Issue 5, 2011

Fruit juice-induced endothelium-dependent relaxations in isolated porcine coronary arteries: evaluation of different fruit juices and purees and optimization of a red fruit juice blend

Abstract

Numerous studies have indicated that several polyphenol-rich sources such as red wine and green tea are potent inducers of endothelium-dependent relaxations in isolated arteries. As various fruits and berries are known to contain high levels of polyphenols, the aim of the present study was to assess the ability of selected pure fruit juices and purees as well as blends to cause endothelium-dependent relaxations in isolated arteries. Vascular reactivity was assessed using porcine coronary artery rings, and fruit juices, purees and blends were characterized for their content in vitamin C, total phenolic, sugar and antioxidant activity. Fruit juices and purees caused variable concentration-dependent relaxations, with blackcurrant, aronia, cranberry, blueberry, lingonberry, and grape being the most effective fruits. Several blends of red fruits caused endothelium-dependent relaxations. Relaxations to blend D involved both a NO- and an EDHF-mediated components. The present findings indicate that some berries and blends of red fruit juices are potent inducers of endothelium-dependent relaxations in the porcine coronary artery. This effect involves both endothelium-derived NO and EDHF, and appears to be dependent on their polyphenolic composition rather than on the polyphenolic content.

*To do:*
Answer these questions about the fruit juice abstract:
(a) What kind of artery rings were used to assess vascular reactivity?
(b) Which fruits were the most effective at causing relaxations?
(c) What two components were involved in relaxations to blend D?
The records come from a different source than the text above.

*Information given:*

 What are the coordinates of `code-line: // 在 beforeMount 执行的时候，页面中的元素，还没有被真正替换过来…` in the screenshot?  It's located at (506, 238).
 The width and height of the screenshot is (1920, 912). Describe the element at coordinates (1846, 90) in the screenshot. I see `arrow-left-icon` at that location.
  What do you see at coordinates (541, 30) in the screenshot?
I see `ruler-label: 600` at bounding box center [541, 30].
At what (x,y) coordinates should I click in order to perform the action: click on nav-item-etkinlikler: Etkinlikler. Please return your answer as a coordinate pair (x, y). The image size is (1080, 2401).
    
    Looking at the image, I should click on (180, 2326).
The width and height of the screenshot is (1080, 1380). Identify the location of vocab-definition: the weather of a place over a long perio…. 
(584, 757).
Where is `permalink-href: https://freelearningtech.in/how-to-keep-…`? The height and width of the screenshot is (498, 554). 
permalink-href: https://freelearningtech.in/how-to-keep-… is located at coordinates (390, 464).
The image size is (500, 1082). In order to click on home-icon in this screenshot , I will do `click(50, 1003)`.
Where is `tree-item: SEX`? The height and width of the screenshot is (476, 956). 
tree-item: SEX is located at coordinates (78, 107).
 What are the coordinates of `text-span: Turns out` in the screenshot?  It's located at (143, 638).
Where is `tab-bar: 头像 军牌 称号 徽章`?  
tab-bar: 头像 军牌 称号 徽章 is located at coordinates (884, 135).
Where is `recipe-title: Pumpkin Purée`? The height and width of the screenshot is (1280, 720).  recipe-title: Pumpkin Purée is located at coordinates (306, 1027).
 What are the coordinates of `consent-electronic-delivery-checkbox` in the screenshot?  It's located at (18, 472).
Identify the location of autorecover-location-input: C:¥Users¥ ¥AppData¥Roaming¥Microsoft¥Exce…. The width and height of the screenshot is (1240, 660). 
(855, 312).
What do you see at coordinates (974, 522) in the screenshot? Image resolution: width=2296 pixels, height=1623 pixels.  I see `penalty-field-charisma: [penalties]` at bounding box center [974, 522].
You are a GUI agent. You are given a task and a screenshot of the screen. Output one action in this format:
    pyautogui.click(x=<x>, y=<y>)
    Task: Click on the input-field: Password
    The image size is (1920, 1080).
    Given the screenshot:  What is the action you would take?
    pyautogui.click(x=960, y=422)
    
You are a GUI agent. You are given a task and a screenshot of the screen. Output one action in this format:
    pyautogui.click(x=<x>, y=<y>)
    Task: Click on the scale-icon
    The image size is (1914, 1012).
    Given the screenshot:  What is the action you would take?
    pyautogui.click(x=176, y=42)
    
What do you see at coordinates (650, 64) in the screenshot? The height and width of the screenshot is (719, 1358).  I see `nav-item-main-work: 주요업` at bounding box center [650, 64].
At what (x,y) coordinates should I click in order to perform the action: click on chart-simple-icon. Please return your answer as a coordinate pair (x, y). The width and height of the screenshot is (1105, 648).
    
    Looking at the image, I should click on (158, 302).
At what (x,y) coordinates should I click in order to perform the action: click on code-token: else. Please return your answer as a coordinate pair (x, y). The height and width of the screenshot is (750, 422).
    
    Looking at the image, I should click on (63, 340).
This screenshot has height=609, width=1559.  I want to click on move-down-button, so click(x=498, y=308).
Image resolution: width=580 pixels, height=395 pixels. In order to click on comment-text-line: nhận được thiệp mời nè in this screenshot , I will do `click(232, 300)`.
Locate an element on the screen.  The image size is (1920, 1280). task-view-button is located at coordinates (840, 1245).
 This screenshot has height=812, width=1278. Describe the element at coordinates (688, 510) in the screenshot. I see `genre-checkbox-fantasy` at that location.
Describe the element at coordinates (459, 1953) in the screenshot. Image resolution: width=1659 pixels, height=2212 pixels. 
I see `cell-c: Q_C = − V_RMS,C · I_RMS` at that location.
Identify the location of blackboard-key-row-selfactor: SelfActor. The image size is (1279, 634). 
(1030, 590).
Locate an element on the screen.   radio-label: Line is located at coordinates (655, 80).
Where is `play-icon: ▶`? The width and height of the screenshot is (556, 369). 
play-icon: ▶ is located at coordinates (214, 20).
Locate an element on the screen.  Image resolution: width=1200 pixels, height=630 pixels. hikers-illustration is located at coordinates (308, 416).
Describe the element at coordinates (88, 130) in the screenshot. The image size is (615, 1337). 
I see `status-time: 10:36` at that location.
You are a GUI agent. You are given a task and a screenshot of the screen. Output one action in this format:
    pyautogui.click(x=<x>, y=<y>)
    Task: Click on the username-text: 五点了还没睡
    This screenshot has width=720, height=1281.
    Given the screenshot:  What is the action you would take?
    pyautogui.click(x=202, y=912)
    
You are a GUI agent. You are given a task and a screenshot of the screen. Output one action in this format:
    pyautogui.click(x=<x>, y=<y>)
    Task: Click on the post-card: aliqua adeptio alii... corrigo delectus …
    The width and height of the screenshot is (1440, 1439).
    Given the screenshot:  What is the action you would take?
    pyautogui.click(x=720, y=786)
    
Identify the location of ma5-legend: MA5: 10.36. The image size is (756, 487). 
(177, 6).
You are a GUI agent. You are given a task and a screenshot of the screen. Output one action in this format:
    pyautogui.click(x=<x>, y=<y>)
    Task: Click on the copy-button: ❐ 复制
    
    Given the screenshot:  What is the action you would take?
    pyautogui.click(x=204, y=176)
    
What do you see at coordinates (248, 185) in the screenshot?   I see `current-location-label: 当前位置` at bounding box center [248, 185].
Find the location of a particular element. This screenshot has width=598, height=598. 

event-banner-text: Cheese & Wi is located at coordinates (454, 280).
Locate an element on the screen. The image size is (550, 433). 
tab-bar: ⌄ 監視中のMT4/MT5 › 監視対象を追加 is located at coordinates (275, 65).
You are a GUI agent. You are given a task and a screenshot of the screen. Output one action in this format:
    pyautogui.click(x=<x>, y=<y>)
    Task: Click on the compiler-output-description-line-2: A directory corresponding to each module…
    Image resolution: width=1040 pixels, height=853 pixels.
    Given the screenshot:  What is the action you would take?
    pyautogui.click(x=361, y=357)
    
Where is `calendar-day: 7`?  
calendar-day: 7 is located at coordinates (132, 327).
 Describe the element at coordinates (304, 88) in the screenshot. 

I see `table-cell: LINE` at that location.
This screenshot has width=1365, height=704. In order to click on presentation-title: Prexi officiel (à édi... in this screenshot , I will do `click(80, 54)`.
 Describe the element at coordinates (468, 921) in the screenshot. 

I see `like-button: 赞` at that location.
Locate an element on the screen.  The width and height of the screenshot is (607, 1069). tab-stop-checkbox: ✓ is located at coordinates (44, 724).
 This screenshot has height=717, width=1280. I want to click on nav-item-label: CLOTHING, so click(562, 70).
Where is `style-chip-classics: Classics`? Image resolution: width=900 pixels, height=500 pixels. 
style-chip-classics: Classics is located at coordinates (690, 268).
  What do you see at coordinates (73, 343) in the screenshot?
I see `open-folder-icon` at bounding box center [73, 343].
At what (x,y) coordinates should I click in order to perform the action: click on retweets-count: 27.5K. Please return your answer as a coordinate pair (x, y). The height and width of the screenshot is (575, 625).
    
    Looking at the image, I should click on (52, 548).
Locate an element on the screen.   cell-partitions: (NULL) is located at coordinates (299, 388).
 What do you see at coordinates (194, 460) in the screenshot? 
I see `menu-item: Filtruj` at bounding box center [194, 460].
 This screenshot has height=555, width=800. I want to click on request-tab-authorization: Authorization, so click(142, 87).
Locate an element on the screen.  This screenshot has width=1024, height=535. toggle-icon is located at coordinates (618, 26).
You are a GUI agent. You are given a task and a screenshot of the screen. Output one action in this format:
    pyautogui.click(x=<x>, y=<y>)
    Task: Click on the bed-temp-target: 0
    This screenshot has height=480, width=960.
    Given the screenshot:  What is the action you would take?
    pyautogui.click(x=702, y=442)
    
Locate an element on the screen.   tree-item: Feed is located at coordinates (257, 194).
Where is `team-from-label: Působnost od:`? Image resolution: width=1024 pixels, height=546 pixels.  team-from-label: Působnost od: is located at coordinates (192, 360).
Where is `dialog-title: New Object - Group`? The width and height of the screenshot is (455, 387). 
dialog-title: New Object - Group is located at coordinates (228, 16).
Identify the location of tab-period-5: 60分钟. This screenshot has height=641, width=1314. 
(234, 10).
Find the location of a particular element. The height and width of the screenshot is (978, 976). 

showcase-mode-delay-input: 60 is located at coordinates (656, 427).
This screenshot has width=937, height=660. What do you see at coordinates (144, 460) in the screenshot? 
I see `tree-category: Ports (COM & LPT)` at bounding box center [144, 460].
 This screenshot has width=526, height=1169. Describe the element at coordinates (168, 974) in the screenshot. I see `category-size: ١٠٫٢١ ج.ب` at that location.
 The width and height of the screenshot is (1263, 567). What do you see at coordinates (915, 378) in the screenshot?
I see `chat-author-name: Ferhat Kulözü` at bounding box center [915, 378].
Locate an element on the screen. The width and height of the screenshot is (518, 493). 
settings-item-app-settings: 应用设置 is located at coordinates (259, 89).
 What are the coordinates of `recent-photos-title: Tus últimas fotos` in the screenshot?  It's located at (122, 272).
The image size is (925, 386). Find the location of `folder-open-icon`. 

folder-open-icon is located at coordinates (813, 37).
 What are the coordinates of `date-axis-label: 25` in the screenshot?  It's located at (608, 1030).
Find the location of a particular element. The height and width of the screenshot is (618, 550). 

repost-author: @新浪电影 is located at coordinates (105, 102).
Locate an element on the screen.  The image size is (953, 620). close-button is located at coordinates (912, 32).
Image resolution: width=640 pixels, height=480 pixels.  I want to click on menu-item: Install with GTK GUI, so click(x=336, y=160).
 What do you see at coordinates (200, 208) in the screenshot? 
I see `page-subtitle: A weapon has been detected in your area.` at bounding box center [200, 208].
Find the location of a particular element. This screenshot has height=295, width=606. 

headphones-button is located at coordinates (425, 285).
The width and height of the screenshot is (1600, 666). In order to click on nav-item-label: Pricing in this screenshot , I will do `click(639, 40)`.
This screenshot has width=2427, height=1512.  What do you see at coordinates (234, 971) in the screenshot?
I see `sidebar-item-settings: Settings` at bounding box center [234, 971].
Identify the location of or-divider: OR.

*Worked solution:*
(a) Porcine coronary artery rings.
(b) Blackcurrant, aronia, cranberry, blueberry, lingonberry, and grape.
(c) An NO-mediated component and an EDHF-mediated component.